Effective vs. Ineffective Styles
- Ineffective: assumes constant obedience, reactive, punitive, emotional, highly visible.
- Effective: anticipates lapses, planned consequences, strategy-driven, emotionally neutral, "invisible" to learning flow.
Preventative Framework (Jacob Kounin)
- With-it-ness – constant scanning; nip issues early.
- Momentum – clear starts/finishes; brisk lesson pace.
- Smoothness – seamless transitions; no nagging or repeat instructions.
- Group Alerting – secure whole-class attention; clarify expectations.
- Attentive & Active – vary methods/activities; align with interests & levels.
- Overlapping – manage multiple events simultaneously.

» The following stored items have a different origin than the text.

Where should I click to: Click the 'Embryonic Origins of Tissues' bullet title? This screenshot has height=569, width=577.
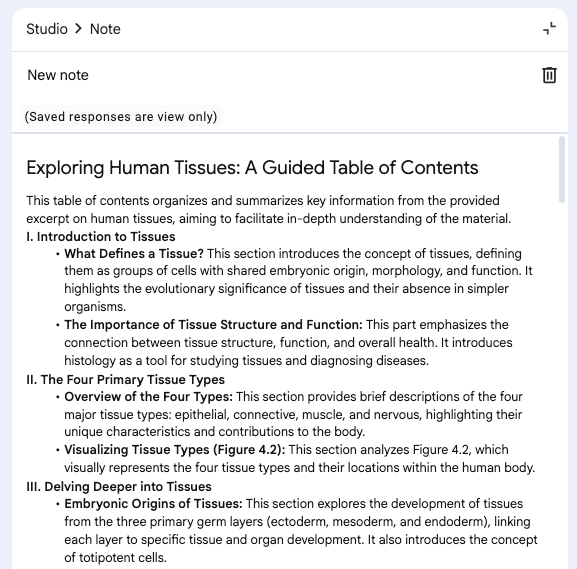coord(153,504)
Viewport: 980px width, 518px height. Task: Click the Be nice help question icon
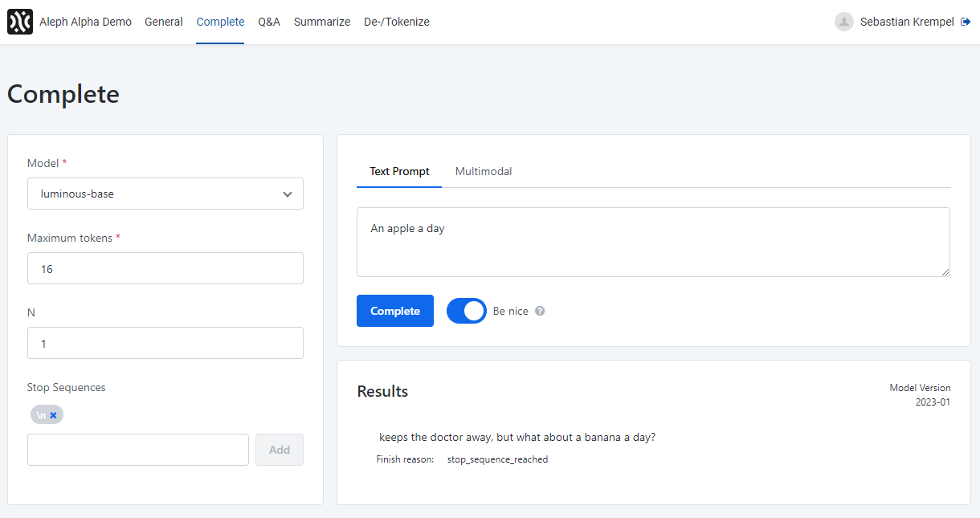[x=540, y=311]
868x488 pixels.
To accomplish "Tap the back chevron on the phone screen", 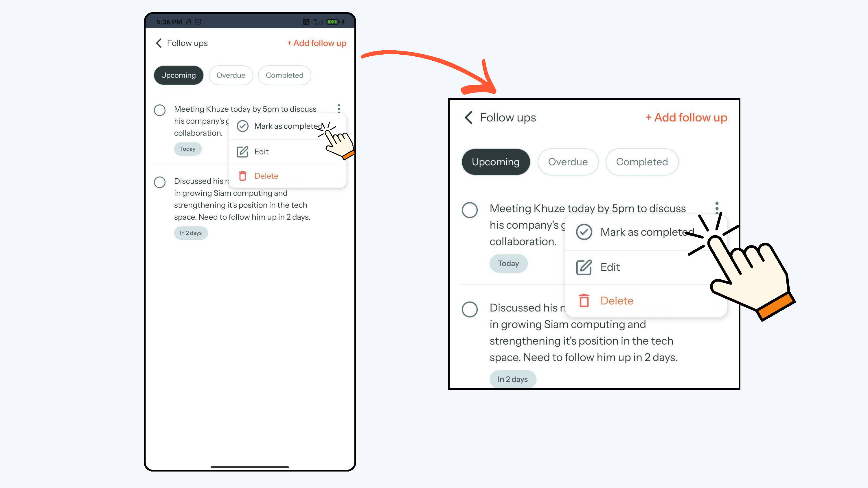I will [x=159, y=43].
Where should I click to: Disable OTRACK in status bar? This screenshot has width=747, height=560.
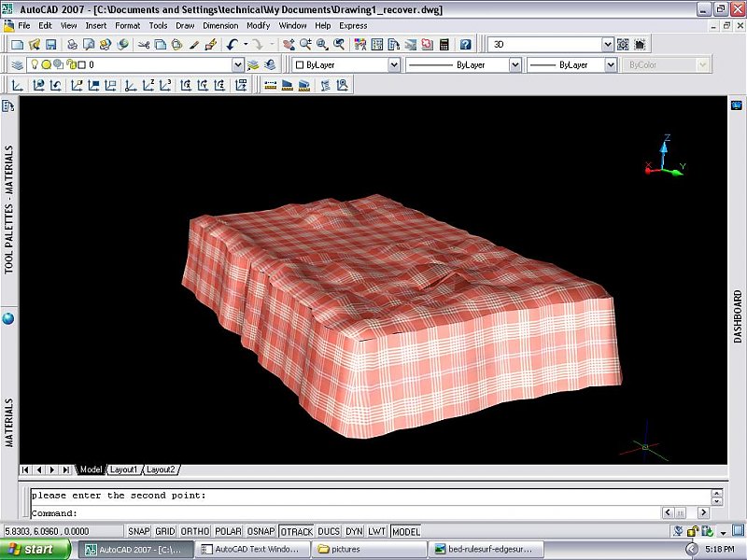(x=296, y=531)
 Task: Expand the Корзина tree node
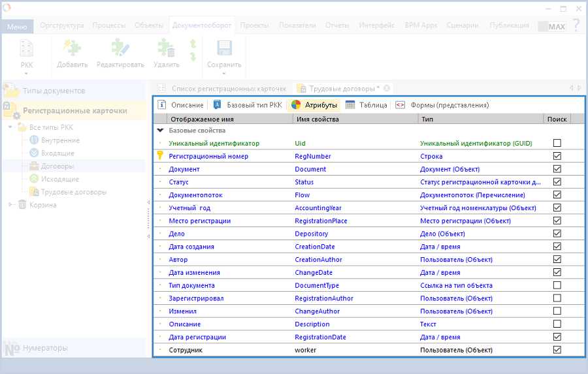10,205
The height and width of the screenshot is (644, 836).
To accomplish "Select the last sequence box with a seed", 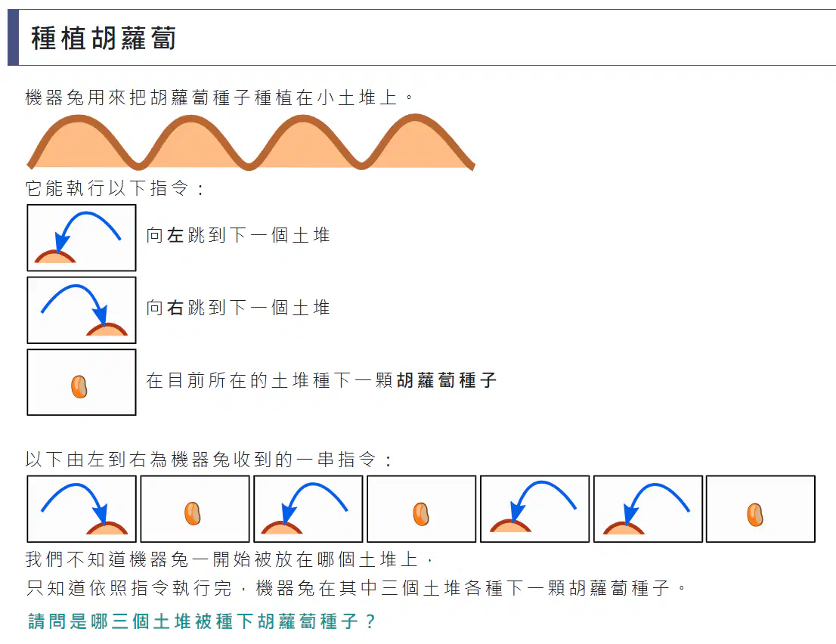I will point(761,509).
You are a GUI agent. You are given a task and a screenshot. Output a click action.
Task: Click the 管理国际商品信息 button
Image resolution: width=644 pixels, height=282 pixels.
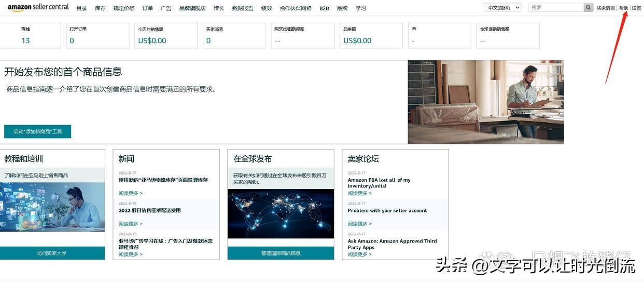point(281,253)
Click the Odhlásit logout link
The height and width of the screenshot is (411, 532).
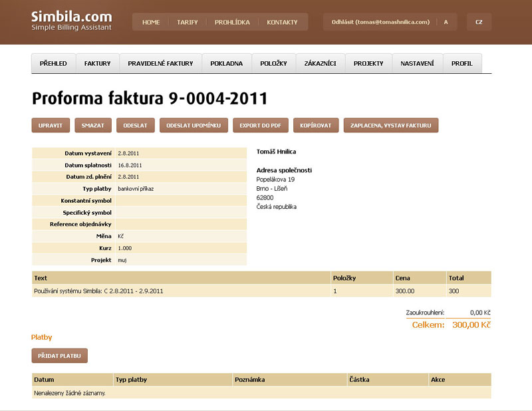[x=380, y=22]
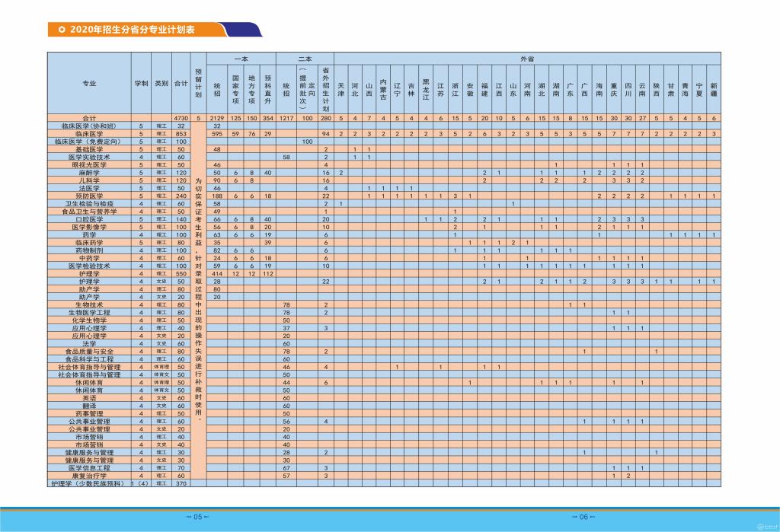Image resolution: width=780 pixels, height=532 pixels.
Task: Click the 外省 group header
Action: tap(526, 58)
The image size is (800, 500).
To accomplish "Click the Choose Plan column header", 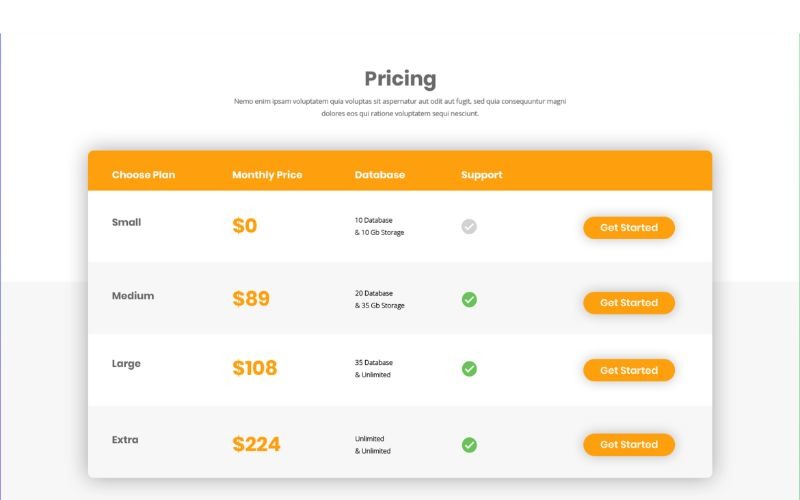I will coord(143,175).
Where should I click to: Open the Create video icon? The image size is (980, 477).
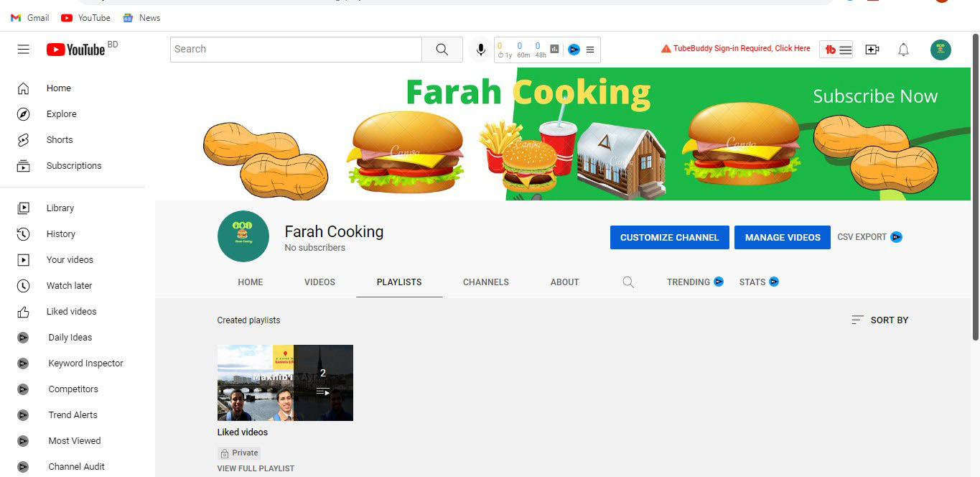click(x=872, y=49)
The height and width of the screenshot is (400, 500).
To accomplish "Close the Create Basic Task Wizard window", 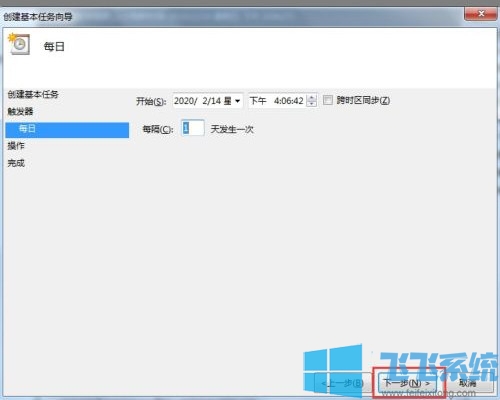I will click(480, 14).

- Avoid Overexposure – limit time on one topic; maintain challenge & enjoyment.
- Use a class Social Contract to build shared responsibility.
Low Key Responses (LKRs) – Bennett & Smilanich
Purpose: quiet, brief, non-disruptive correction of minor misbehaviour.
General principles
- Response shorter than the interruption; low emotional load.
- Maintains positive climate; seldom stops lesson flow.
Relationship & Respect
- Winning over – build rapport.
- Address the behaviour, not the student; tackle colluding "allies" first.
- Polite language; model desired tone, punctuality, fairness.
- Come on back – offer way to re-enter learning after correction.
Operational Techniques
- Clear cues to start/stop; specify expected response.
- Minimal signals: name, look, gesture, pause.
- Plan orderly movement.
- With-it-ness scanning; use proximity as subtle deterrent.
- Private dialogue for dignity; planned ignore when strategic.
Positive Behaviour Tips
- Reinforce appropriate actions – "catch them being good".
- Teach self-management strategies.
- Use humour (never sarcasm).
- Stay calm; redirect behaviour.
- Do not assume students can self-correct without guidance.
Professional Standard Link
- AITSL Standard 4.3: Create & maintain supportive, safe learning environments by effectively managing challenging behaviour.